Causal Inference when Faced with "Censoring" Due to Death
Causal inference is best understood using potential outcomes, which include all post treatment quantities. The use of potential outcomes to define causal effects is particularly important in more complex settings, i.e., observational studies or randomized experiments with complications such as noncompliance. Here we deal with the issue of estimating the casual effect of a treatment on a primary outcome that is "censored" by an intermediate outcome, for example, the effect of a drug treatment on Quality of Life (QOL) in a randomized experiment where some of the patients die before their QOL can be assessed. Because both QOL and death are post-randomization quantities, they both should be considered potential outcomes, and the effect of treatment versus control on QOL is only well-defined for the subset of patients who would live under either treatment or control. Another application is to an educational program designed to increase final test scores, which are not defined for those who drop out of school before taking the test.
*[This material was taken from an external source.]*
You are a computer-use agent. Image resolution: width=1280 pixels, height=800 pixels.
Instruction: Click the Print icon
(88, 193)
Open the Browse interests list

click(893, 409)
A further application is to studies of the effect of job-training programs on wages, where wages are only defined for those who are employed, and thus the effect of the job-training program on wages is only well-defined for the subset of individuals who would be employed whether or not they were trained. Some empirical results are presented from Zhang, Rubin and Mealli (2004), which indicate that this framework can lead to new insights because the analysis is not predicated on traditional econometric assumptions.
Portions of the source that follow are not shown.